*** Block opens ***

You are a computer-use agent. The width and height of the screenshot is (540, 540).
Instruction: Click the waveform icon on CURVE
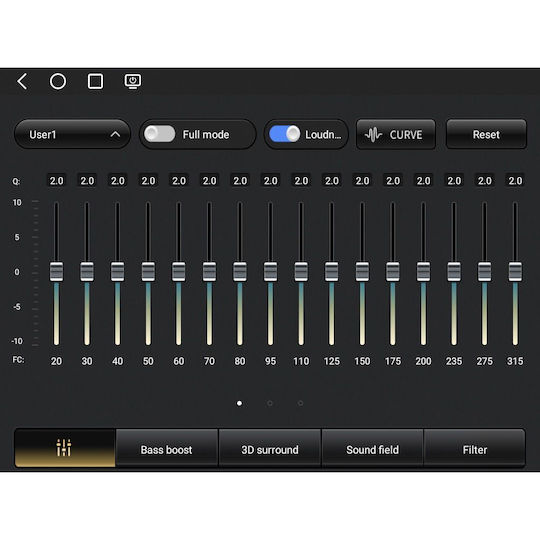[373, 135]
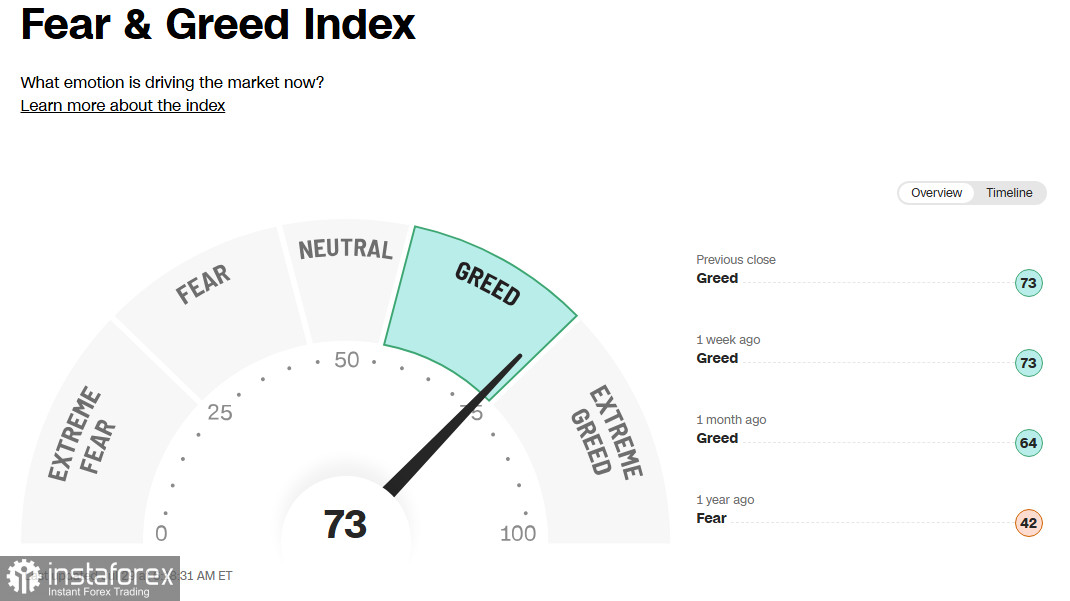
Task: Switch to the Timeline tab
Action: click(1009, 193)
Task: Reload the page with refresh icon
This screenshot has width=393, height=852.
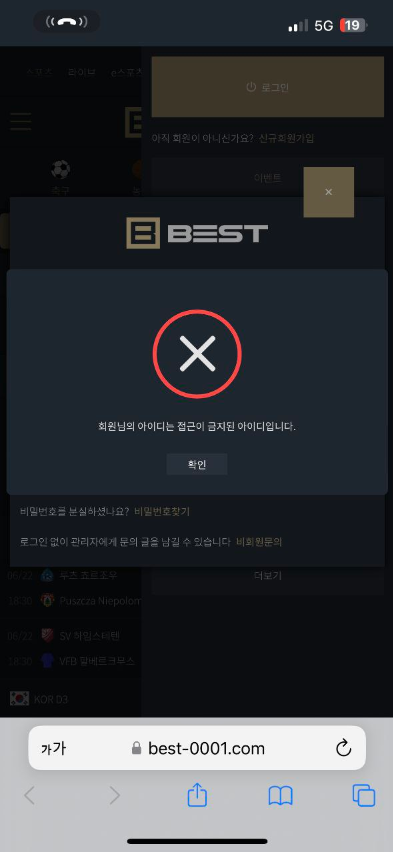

*** Block closes ***

Which lines in the listing hold the word "height"? Copy them out.

You are a computer-use agent. The width and height of the screenshot is (540, 540).
This screenshot has width=393, height=852.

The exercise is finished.